WORK ORDER 1:
Answer these questions using the UniProt text:
(a) From which sources does UniProt bring data together?
(b) Which three organizations maintain the database?
(c) Which other databases does UniProt cross-reference?
WORK ORDER 2: Using the UniProt text, explain in one to three sentences how UniProt pulls protein information together.
WORK ORDER 3: From the UniProt text, output the part between "Python code to" and "annotation, and discovery.", inclusive.

Python code to fetch a protein sequence from UniProt
UniProt is a publicly available, comprehensive, and freely accessible database of protein sequence and annotation information. It integrates data from various sources, including Swiss-Prot, TrEMBL, and PIR-PSD, and provides a central resource for protein sequence and functional information. UniProt also provides cross-references to many other databases, including NCBI’s GenBank, PDB, and Ensembl. The database is maintained by the Swiss Institute of Bioinformatics (SIB), the European Molecular Biology Laboratory (EMBL), and the Protein Information Resource (PIR). UniProt is widely used in the scientific community as a source of protein information and has become an indispensable tool for life science research, including protein analysis, annotation, and discovery.

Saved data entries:
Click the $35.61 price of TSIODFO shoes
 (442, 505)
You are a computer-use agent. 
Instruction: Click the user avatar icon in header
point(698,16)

WORKED SOLUTION 1:
(a) Swiss-Prot, TrEMBL, and PIR-PSD.
(b) The Swiss Institute of Bioinformatics (SIB), the European Molecular Biology Laboratory (EMBL), and the Protein Information Resource (PIR).
(c) NCBI's GenBank, PDB, and Ensembl.

WORKED SOLUTION 2: UniProt integrates data from several sources, including Swiss-Prot, TrEMBL, and PIR-PSD. It serves as a central resource for protein sequence and functional information. It also provides cross-references to many other databases, including NCBI's GenBank, PDB, and Ensembl.

WORKED SOLUTION 3:
Python code to fetch a protein sequence from UniProt
UniProt is a publicly available, comprehensive, and freely accessible database of protein sequence and annotation information. It integrates data from various sources, including Swiss-Prot, TrEMBL, and PIR-PSD, and provides a central resource for protein sequence and functional information. UniProt also provides cross-references to many other databases, including NCBI’s GenBank, PDB, and Ensembl. The database is maintained by the Swiss Institute of Bioinformatics (SIB), the European Molecular Biology Laboratory (EMBL), and the Protein Information Resource (PIR). UniProt is widely used in the scientific community as a source of protein information and has become an indispensable tool for life science research, including protein analysis, annotation, and discovery.